Yes this would be often somewhat sufficient.

(Is it worth some indication that it was not exactly the reported time? Maybe Report: Missed or so in the Status column, because claiming Reported: OK is a pure lie or at least a wished fiction ;) I could also have aborted the task in the refresh time window as well...)
Added to the list: Missed.
I will also make the history wall clock locked and add an option to adjust the now fixed frequency.
Title: Re: BT 0.58
Post by: jjwhalen on May 31, 2010, 04:14:30 PM
Quote from: fred on May 31, 2010, 07:46:40 AM
Quote from: jjwhalen on May 30, 2010, 10:34:08 PM
In History, Einstein@home tasks of the 3.02 Global Correlations S5 search #1 (S5GCESSE2) subproject are listed with the "Reported GPU" color even though this is a CPU executable :o  I'm guessing this means there's something screwed up in the XML from the client?

EDIT -- Forgot to mention: they are NOT shown with GPU colors on the Tasks tab.
Hmm has to do with the plan class. In tasks in the application column between ( )  like (cuda), is the plan class. Like cuda ati etc. Is it empty, e.g. no () or did you override the plan class.
The history is the same.
You can send me a copy of the history file of that machine, the cvs is the most recent one. So I can see the plan class myself, even better.

The plan class is as quoted above (S5GCESSE2).  In Tasks the short name is 3.02 einstein_S5GC1 (S5GCESSE2).  The executable is ProgramData\BOINC\Projects\einstein.phys.uwm.edu\einstein_S5GC1_3.02_windows_intelx86__S5GCESSE2.exe.  No, I'm not overriding plan class.

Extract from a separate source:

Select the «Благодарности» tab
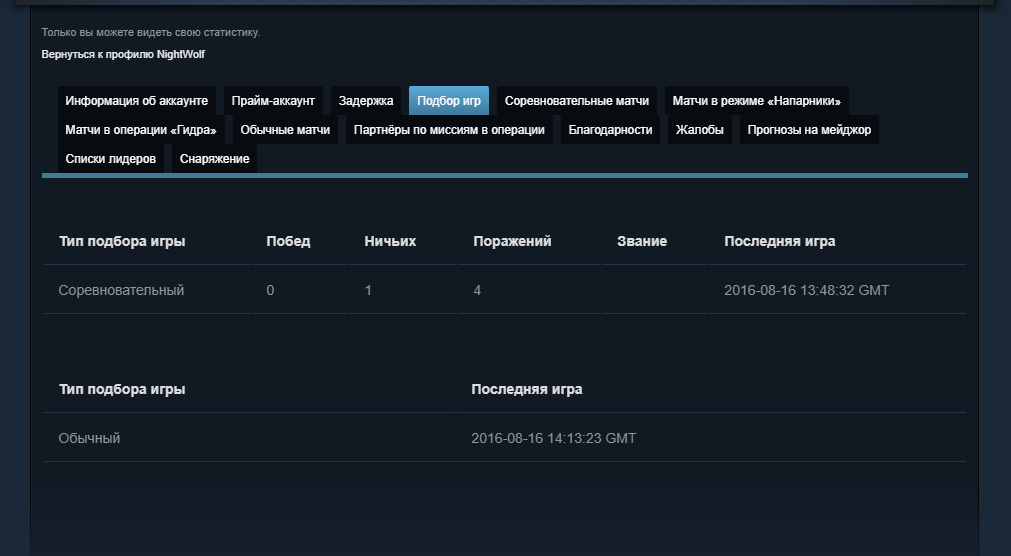Image resolution: width=1011 pixels, height=556 pixels. [x=610, y=130]
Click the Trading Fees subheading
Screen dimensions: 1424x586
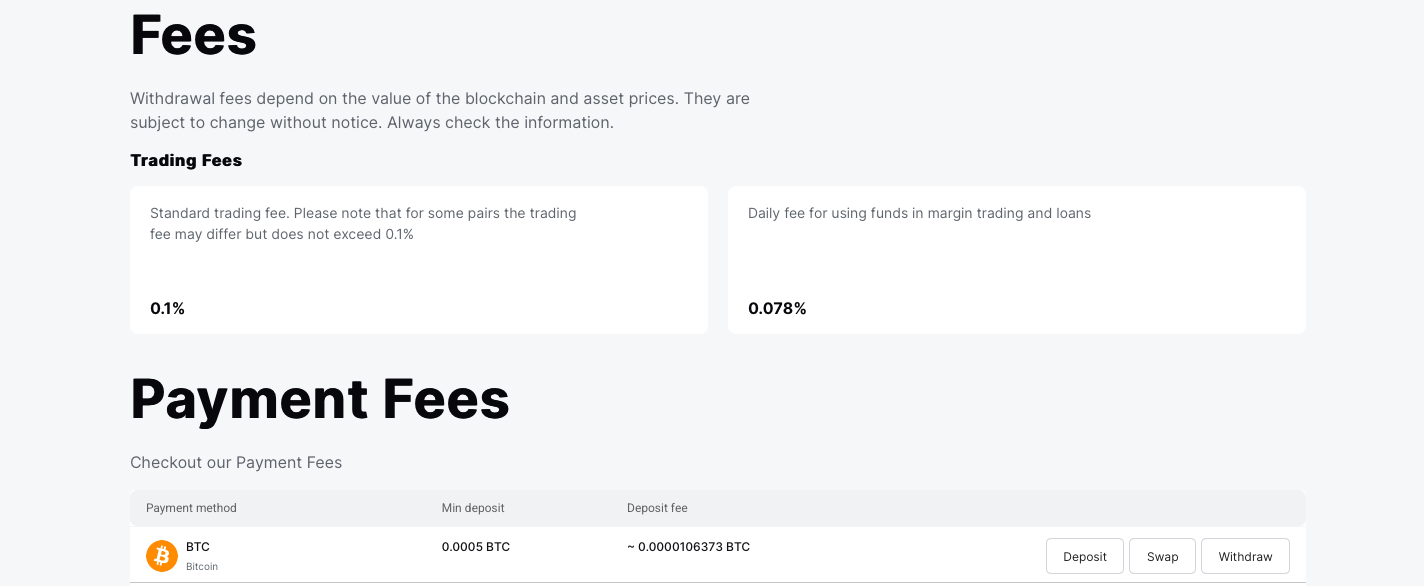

BTW Einstein's other subproject 3.08 Arecibo Binary Pulsar Search (STSP) is listed both in Tasks and History with regular CPU colors as are (as far as I can tell) all other non-GPU tasks that I'm running.

B/w :)
Title: Re: BT 0.58
Post by: fred on May 31, 2010, 04:33:44 PM
Quote from: jjwhalen on May 31, 2010, 04:14:30 PM
Quote from: fred on May 31, 2010, 07:46:40 AM
Quote from: jjwhalen on May 30, 2010, 10:34:08 PM
In History, Einstein@home tasks of the 3.02 Global Correlations S5 search #1 (S5GCESSE2) subproject are listed with the "Reported GPU" color even though this is a CPU executable :o  I'm guessing this means there's something screwed up in the XML from the client?

EDIT -- Forgot to mention: they are NOT shown with GPU colors on the Tasks tab.
Hmm has to do with the plan class. In tasks in the application column between ( )  like (cuda), is the plan class. Like cuda ati etc. Is it empty, e.g. no () or did you override the plan class.
The history is the same.
You can send me a copy of the history file of that machine, the cvs is the most recent one. So I can see the plan class myself, even better.

The plan class is as quoted above (S5GCESSE2).  In Tasks the short name is 3.02 einstein_S5GC1 (S5GCESSE2).  The executable is ProgramData\BOINC\Projects\einstein.phys.uwm.edu\einstein_S5GC1_3.02_windows_intelx86__S5GCESSE2.exe.  No, I'm not overriding plan class.

BTW Einstein's other subproject 3.08 Arecibo Binary Pulsar Search (STSP) is listed both in Tasks and History with regular CPU colors as are (as far as I can tell) all other non-GPU tasks that I'm running.

B/w :)

Ok I will try to fix this in the next version.